There are two principal systems, taken from Latin and Greek, each with several subsystems; in addition, Sanskrit occupies a marginal position.[1] There is also an international set of metric prefixes, which are used in the metric system and which for the most part are either distorted from the forms below or not based on actual number words.

Table of number prefixes in English

In the following prefixes, a final vowel is normally dropped before a root that begins with a vowel, with the exceptions of bi-, which is bis- before a vowel, and of the other monosyllables, du-, di-, dvi-, tri-, which are invariable.

The cardinal series are derived from cardinal numbers, such as the English one, two, three. The multiple series are based on adverbial numbers like the English once, twice, thrice. The distributive series originally meant one each, two each or one by one, two by two, etc., though that meaning is now frequently lost. The ordinal series are based on ordinal numbers such as the English first, second, third (for numbers higher than 2, the ordinal forms are also used for fractions; only the fraction ​12 has special forms).

For the hundreds, there are competing forms: those in -gent-, from the original Latin, and those in -cent-, derived from centi-, etc. plus the prefixes for 1–9.

Occurrences

  • Numerical prefixes occur in 19th-, 20th-, and 21st-century coinages, mainly the terms that are used in relation to or that are the names of technological innovations, such as hexadecimal and bicycle. Also used in medals that commemorate an anniversary, such as sesquicentennial (150 years), centennial (100 years), or bicentennial (200 years).
  • They occur in constructed words such as systematic names. Systematic names use numerical prefixes derived from Greek, with one principal exception, nona-.
  • They occur as prefixes to units of measure in the SI system. See SI prefix.
  • They occur as prefixes to units of computer data. See binary prefixes.
  • They occur in words in the same languages as the original number word, and their respective derivatives. (Strictly speaking, some of the common citations of these occurrences are not in fact occurrences of the prefixes. For example: millennium is not formed from milli-, but is in fact derived from the same shared Latin root – mille.)

Because of the common inheritance of Greek and Latin roots across the Romance languages, the import of much of that derived vocabulary into non-Romance languages (such as into English via Norman French), and the borrowing of 19th and 20th century coinages into many languages, the same numerical prefixes occur in many languages.

WRITTEN PROBLEM A: In the excerpt on numerical prefixes, what form does the prefix bi- take before a vowel?
The text and the records have no connection to each other.

INPUT DATA:
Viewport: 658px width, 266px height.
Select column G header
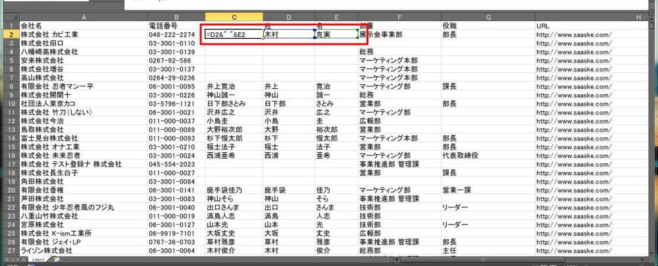[487, 16]
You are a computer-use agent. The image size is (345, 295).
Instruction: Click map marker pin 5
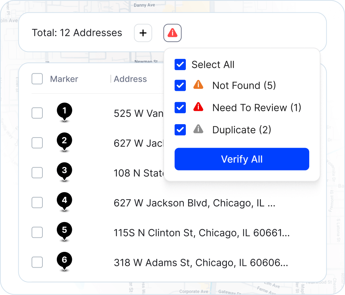[x=64, y=230]
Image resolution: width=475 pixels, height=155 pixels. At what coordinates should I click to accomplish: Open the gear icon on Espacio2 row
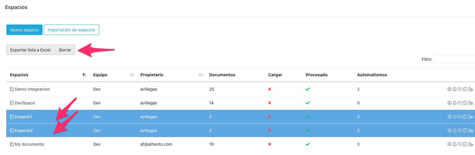pos(450,130)
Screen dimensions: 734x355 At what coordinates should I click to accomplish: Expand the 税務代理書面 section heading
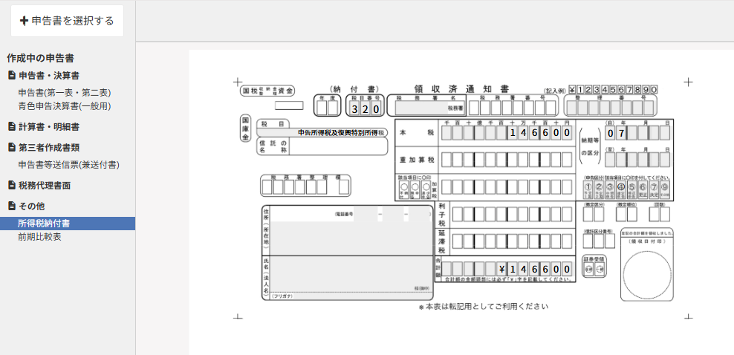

WRITTEN PROBLEM B: Copy the records word for word, starting at the line that contains "You are a computer-use" and continuing to the end of the records, with both ends included. Leave the pictures out of your copy.

COMPLETE OUTPUT A: Before a vowel, bi- becomes bis-.

COMPLETE OUTPUT B:
You are a computer-use agent. The image size is (345, 295).
Instruction: Click map marker pin 5
[x=64, y=230]
Image resolution: width=475 pixels, height=155 pixels. At what coordinates should I click to accomplish: Open the gear icon on Espacio2 row
pos(450,130)
Screen dimensions: 734x355 At what coordinates should I click to accomplish: Expand the 税務代理書面 section heading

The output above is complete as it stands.